* **CHALLENGE**:
Repeat word for word the passage of the Diaz brothers forum thread below, starting with "This is pretty" and going on through "respect his skills.".

I dont think it is nearly every fighter at all. Barely any fight for the fans but a hell of a lot fight because they want to be the best and want to go down in history. I think there are very few who fight for money alone.


----------



## DJ Syko (Jan 6, 2008)

The only people that are assholes are the people that claim they are a MMA fan and hate Nick Diaz. Sure i understand he can be annoying by all the shit he talks etc. but his style of fighting and his talents are amazing and no MMA fan can claim they hate that. He is easily top 5 most awesome guys to watch in MMA.


----------



## Davisty69 (May 24, 2007)

Look, both Diaz brothers are half retarded... but you can't argue with the fact that they are some of the most entertaining fighters to watch. 

Also, their incredible skills cannot be denied. They are both damn good, particularly Nick. 

SO to answer your question, yes.


----------



## edlavis88 (Jul 12, 2009)

Davisty69 said:


> Look, both Diaz brothers are half retarded... but you can't argue with the fact that they are some of the most entertaining fighters to watch.
> 
> Also, their incredible skills cannot be denied. They are both damn good, particularly Nick.
> 
> SO to answer your question, yes.


This is pretty much spot on. It's cringe worthy watching them try and string sentences together and i dont think their attitudes outside of fights are positive to the sport in general but once they pass into the cage they are phenominal to watch.


----------



## ESPADA9 (Oct 13, 2006)

Can't stand him but I respect his skills.
I was at the fight and the crowd were nearly all cheering for Nick.


----------



## JuggNuttz (Oct 5, 2006)

* **SOURCE EXCERPT**:

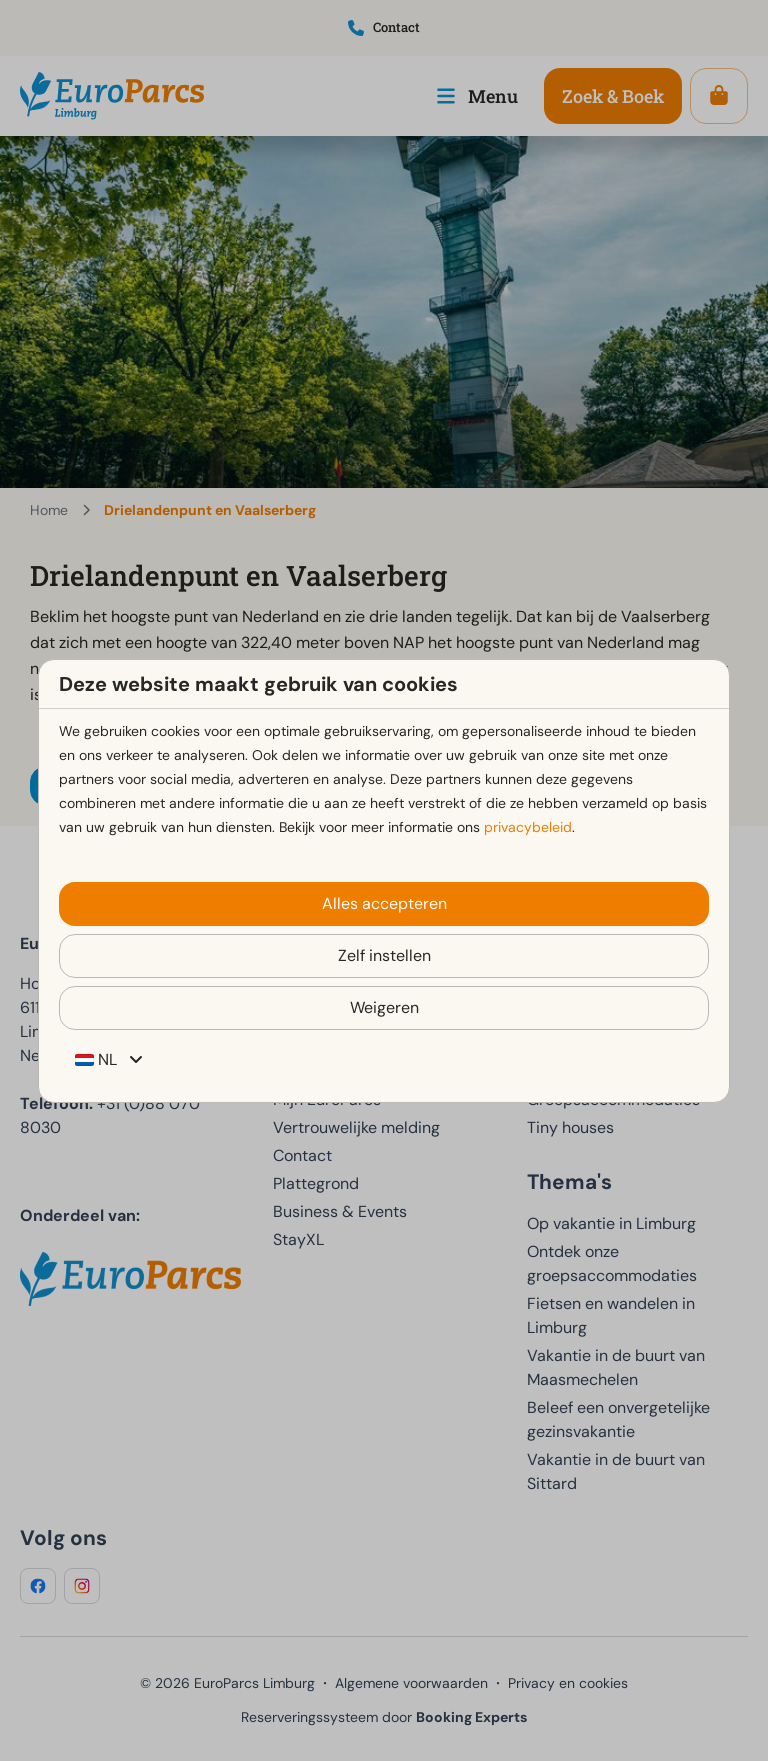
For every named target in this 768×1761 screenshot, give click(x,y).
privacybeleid (528, 827)
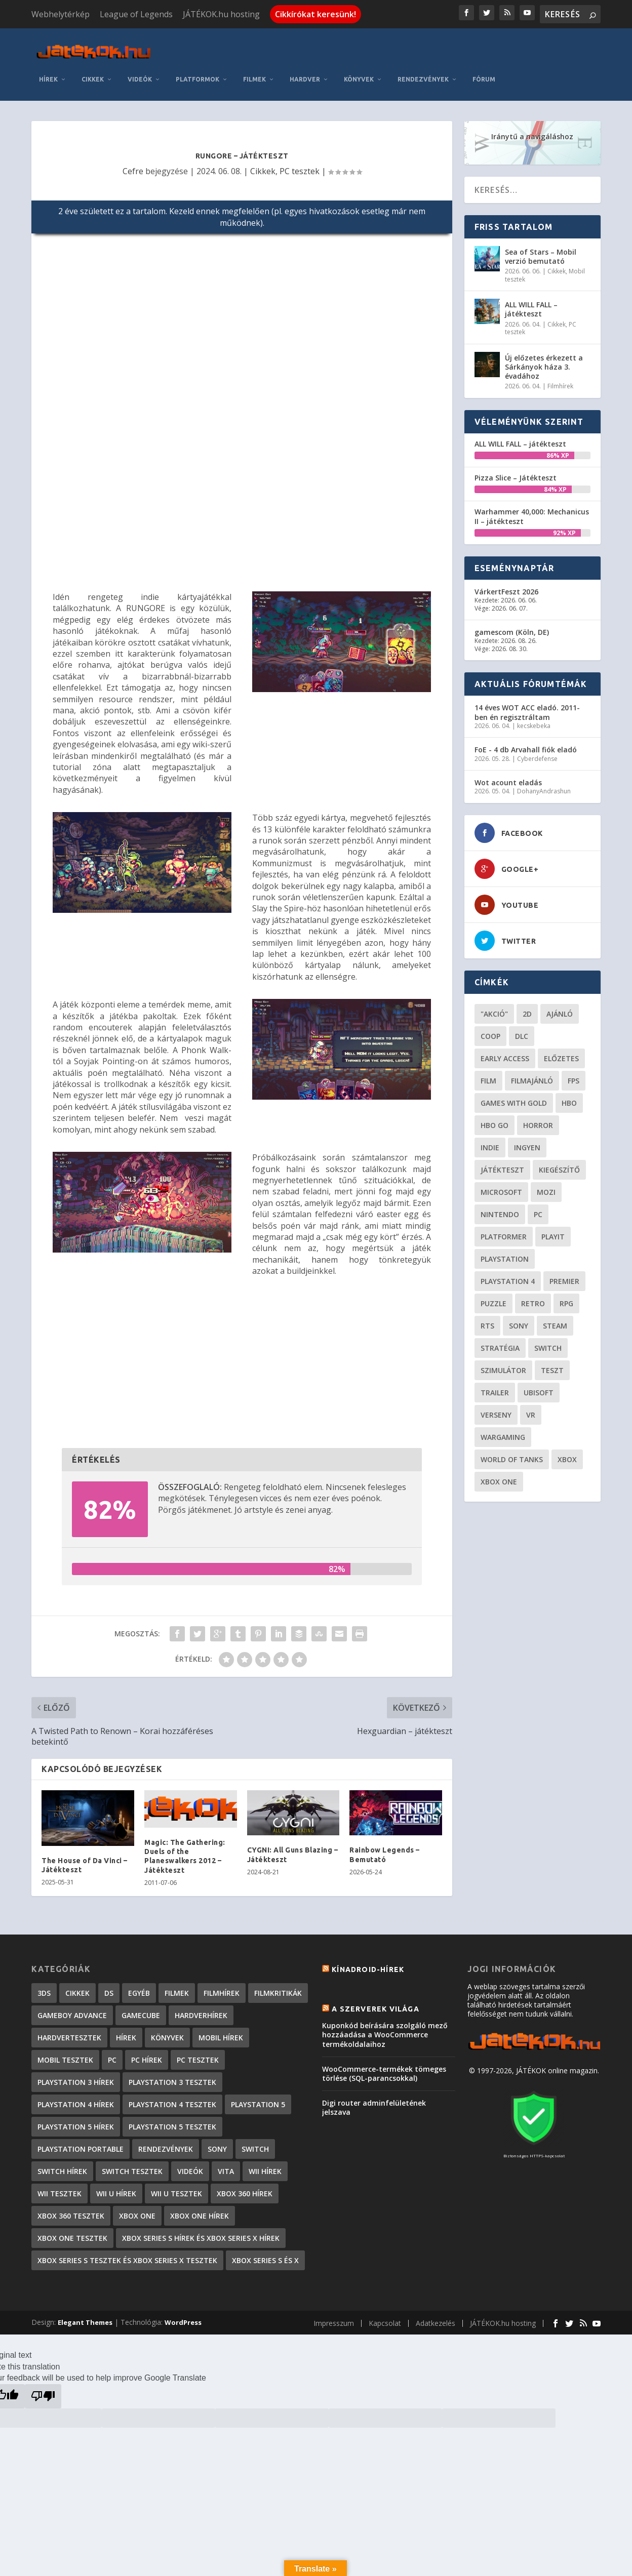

* **RESULT OF THE TASK**:
This is pretty much spot on. It's cringe worthy watching them try and string sentences together and i dont think their attitudes outside of fights are positive to the sport in general but once they pass into the cage they are phenominal to watch.


----------



## ESPADA9 (Oct 13, 2006)

Can't stand him but I respect his skills.